Перепечатайте слово в слово весь приведённый ниже отрывок о Манюэле и выборах 1824 года, ничего в нём не меняя.

■ ФРАГМЕНТ ТЕКСТА:
▬▬▬▬▬▬▬▬▬▬
Маню-эль был не из тех людей, которые видят народ только в посетителях салонов и в
избирательном корпусе, состоявшем из ста пятидесяти тысяч человек, правоспособность
которых измеряется их кошельком. Притом он знал, что не одна избирательная коллегия
переизбрала бы его в 1824 году, если б не постыдные интриги многих из его старых
соратников; одни из них завидовали его превосходству, другие опасались порывов его
патриотизма, которые всегда уводили их далее, чем они хотели идти. Он знал об этих
низких проделках, но—слишком гордый для того, чтобы помешать им, показав, что их
замечаешь,—он не удивился, когда его имя не было вынуто из избирательной урны. Если
это и причинило ему страдания, то лишь как измена нашему делу и убеждениям. Но он
как будто даже радовался за себя, потому что его оппозиция в палате слишком уж
изолировала бы его, лишив возможности приносить пользу родине. Его вытолкали бы
снова, и он не нашел бы в депутатах левой достаточной поддержки, что противная
сторона не преминула бы счесть своим успехом. Есть драмы, которые нам, французам,
нельзя играть дважды: в любом деле наш жар остывает слишком скоро. Наиболее
влиятельные из коллег Манюэля позаботились о том, чтобы он не подвергся вторичному
изгнанию из палаты, которого он вовсе не страшился. Так, некоторые из тех, кто взялся
руководить выборами, написали в Вандею, что он, без сомнения, будет переизбран в
Париже, а парижским избирателям показали написанные по их заказу письма оттуда, в
которых испрашивалась для Вандеи честь его вторичного избрания, якобы безусловно
обеспеченного.
▬▬▬▬▬▬▬▬▬▬
■ ИСХОДНЫЕ ДАННЫЕ:
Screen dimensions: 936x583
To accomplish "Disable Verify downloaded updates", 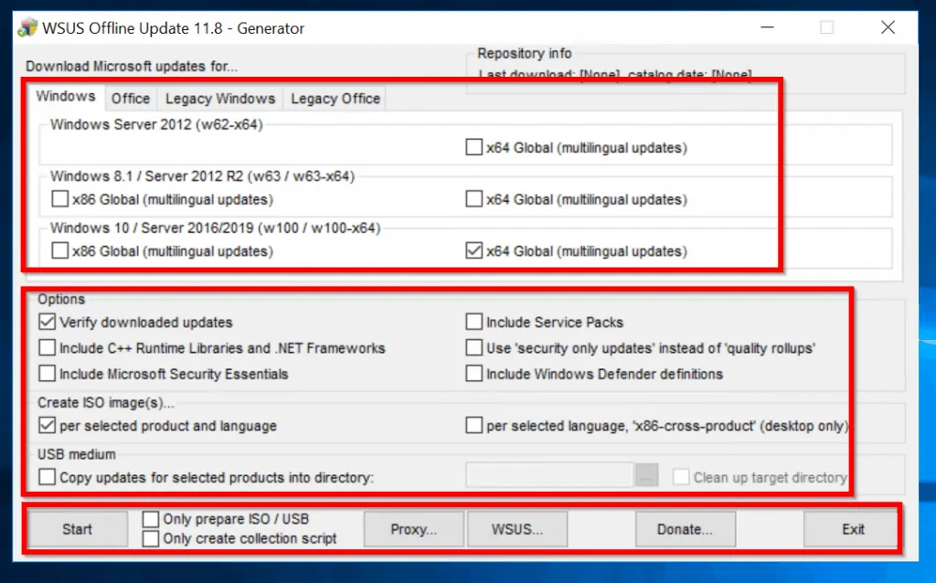I will click(x=47, y=322).
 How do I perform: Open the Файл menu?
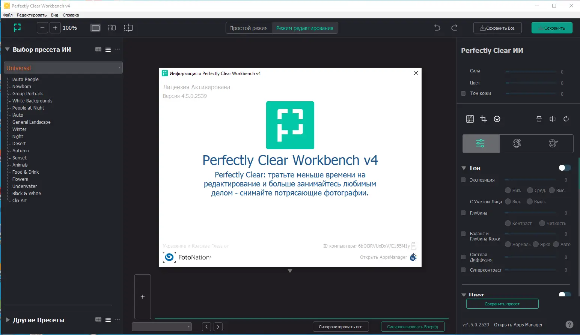tap(7, 15)
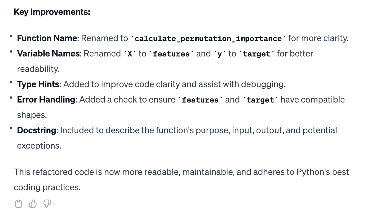This screenshot has height=216, width=371.
Task: Click the bold "Variable Names" label
Action: tap(48, 53)
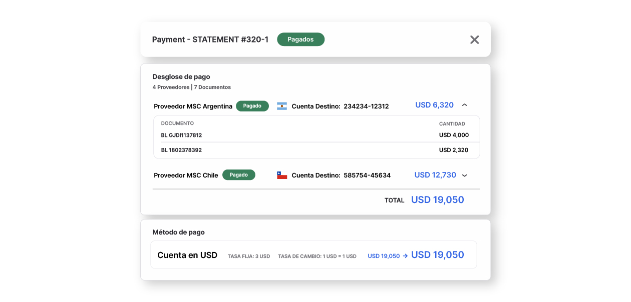Expand the Proveedor MSC Chile chevron

pos(464,176)
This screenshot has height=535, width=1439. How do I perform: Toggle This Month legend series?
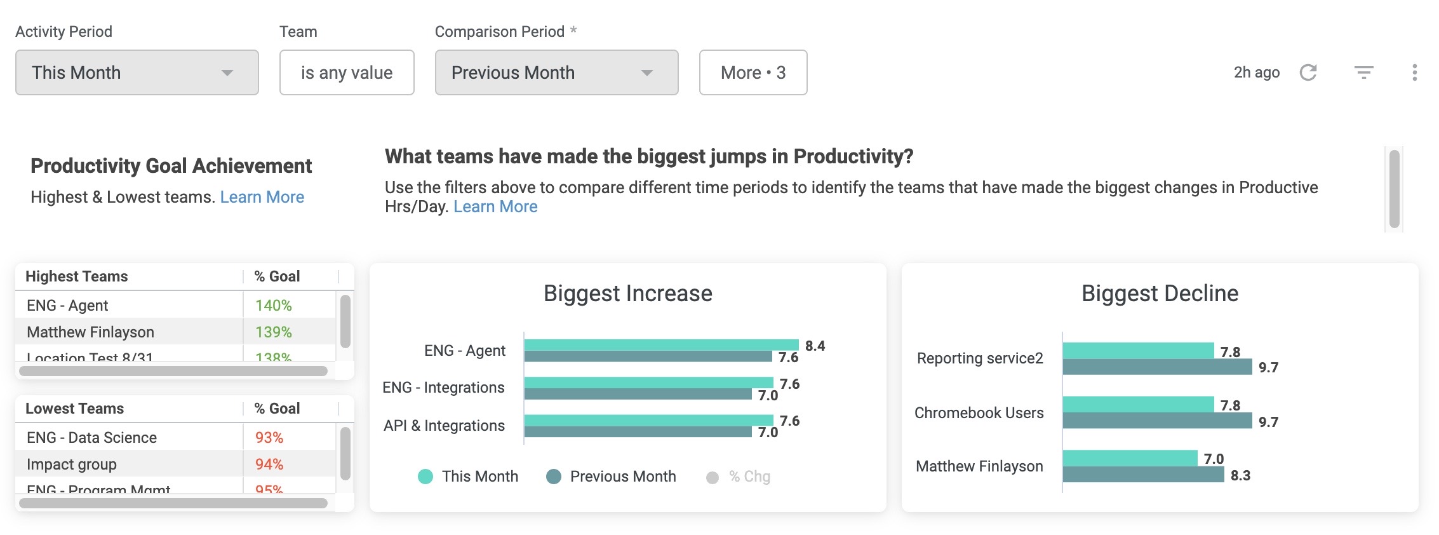click(469, 477)
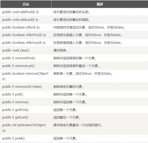
Task: Select the public E peek() cell
Action: pyautogui.click(x=26, y=138)
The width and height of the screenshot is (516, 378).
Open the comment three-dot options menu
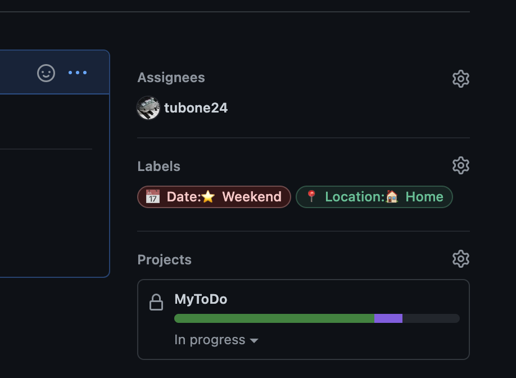point(78,73)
▬▬▬▬▬▬▬▬▬▬
■ ОТВЕТ:
Маню-эль был не из тех людей, которые видят народ только в посетителях салонов и в
избирательном корпусе, состоявшем из ста пятидесяти тысяч человек, правоспособность
которых измеряется их кошельком. Притом он знал, что не одна избирательная коллегия
переизбрала бы его в 1824 году, если б не постыдные интриги многих из его старых
соратников; одни из них завидовали его превосходству, другие опасались порывов его
патриотизма, которые всегда уводили их далее, чем они хотели идти. Он знал об этих
низких проделках, но—слишком гордый для того, чтобы помешать им, показав, что их
замечаешь,—он не удивился, когда его имя не было вынуто из избирательной урны. Если
это и причинило ему страдания, то лишь как измена нашему делу и убеждениям. Но он
как будто даже радовался за себя, потому что его оппозиция в палате слишком уж
изолировала бы его, лишив возможности приносить пользу родине. Его вытолкали бы
снова, и он не нашел бы в депутатах левой достаточной поддержки, что противная
сторона не преминула бы счесть своим успехом. Есть драмы, которые нам, французам,
нельзя играть дважды: в любом деле наш жар остывает слишком скоро. Наиболее
влиятельные из коллег Манюэля позаботились о том, чтобы он не подвергся вторичному
изгнанию из палаты, которого он вовсе не страшился. Так, некоторые из тех, кто взялся
руководить выборами, написали в Вандею, что он, без сомнения, будет переизбран в
Париже, а парижским избирателям показали написанные по их заказу письма оттуда, в
которых испрашивалась для Вандеи честь его вторичного избрания, якобы безусловно
обеспеченного.